Information given:
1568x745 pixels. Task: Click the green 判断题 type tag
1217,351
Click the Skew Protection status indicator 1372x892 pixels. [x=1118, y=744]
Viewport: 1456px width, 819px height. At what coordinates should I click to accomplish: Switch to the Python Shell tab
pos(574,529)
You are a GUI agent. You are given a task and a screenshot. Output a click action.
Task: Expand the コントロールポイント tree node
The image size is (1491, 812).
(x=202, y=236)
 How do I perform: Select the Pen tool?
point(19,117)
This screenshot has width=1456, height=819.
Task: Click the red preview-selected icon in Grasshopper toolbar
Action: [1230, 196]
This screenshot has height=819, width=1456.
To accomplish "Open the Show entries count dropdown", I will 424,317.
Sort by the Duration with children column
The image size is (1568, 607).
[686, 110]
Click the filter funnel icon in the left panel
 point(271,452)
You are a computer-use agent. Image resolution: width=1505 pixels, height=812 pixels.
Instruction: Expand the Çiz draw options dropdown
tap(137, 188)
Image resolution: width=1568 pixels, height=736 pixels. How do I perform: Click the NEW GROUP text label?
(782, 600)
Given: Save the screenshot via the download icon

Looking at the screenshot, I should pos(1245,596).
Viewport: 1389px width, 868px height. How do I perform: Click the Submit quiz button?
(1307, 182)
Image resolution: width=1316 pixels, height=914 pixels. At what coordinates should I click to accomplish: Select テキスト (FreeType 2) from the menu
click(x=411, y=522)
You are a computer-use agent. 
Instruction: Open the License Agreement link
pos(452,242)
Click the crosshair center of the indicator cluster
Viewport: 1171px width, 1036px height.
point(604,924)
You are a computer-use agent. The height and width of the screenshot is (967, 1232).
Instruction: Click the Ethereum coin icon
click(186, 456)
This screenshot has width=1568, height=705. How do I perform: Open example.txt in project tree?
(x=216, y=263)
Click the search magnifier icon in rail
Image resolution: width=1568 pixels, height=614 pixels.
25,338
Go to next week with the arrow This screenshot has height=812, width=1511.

Required work:
Beginning with the opening line and ending with the final one, transcribe the material exactly.

Answer to this exercise:
1568x745 pixels. Task: Click the green 判断题 type tag
1217,351
Click the Skew Protection status indicator 1372x892 pixels. [x=1118, y=744]
Viewport: 1456px width, 819px height. At what coordinates should I click to accomplish: Switch to the Python Shell tab
pos(574,529)
You are a GUI agent. You are given a task and a screenshot. Output a click action.
Task: Expand the コントロールポイント tree node
The image size is (1491, 812).
(x=202, y=236)
 How do I perform: Select the Pen tool?
point(19,117)
This screenshot has width=1456, height=819.
Task: Click the red preview-selected icon in Grasshopper toolbar
Action: [1230, 196]
This screenshot has height=819, width=1456.
To accomplish "Open the Show entries count dropdown", I will 424,317.
Sort by the Duration with children column
The image size is (1568, 607).
[686, 110]
Click the filter funnel icon in the left panel
 point(271,452)
You are a computer-use agent. Image resolution: width=1505 pixels, height=812 pixels.
Instruction: Expand the Çiz draw options dropdown
tap(137, 188)
Image resolution: width=1568 pixels, height=736 pixels. How do I perform: Click the NEW GROUP text label?
(782, 600)
Given: Save the screenshot via the download icon

Looking at the screenshot, I should pos(1245,596).
Viewport: 1389px width, 868px height. How do I perform: Click the Submit quiz button?
(1307, 182)
Image resolution: width=1316 pixels, height=914 pixels. At what coordinates should I click to accomplish: Select テキスト (FreeType 2) from the menu
click(x=411, y=522)
You are a computer-use agent. 
Instruction: Open the License Agreement link
pos(452,242)
Click the crosshair center of the indicator cluster
Viewport: 1171px width, 1036px height.
point(604,924)
You are a computer-use agent. The height and width of the screenshot is (967, 1232).
Instruction: Click the Ethereum coin icon
click(186, 456)
This screenshot has width=1568, height=705. How do I perform: Open example.txt in project tree?
(x=216, y=263)
Click the search magnifier icon in rail
Image resolution: width=1568 pixels, height=614 pixels.
25,338
Go to next week with the arrow This screenshot has height=812, width=1511.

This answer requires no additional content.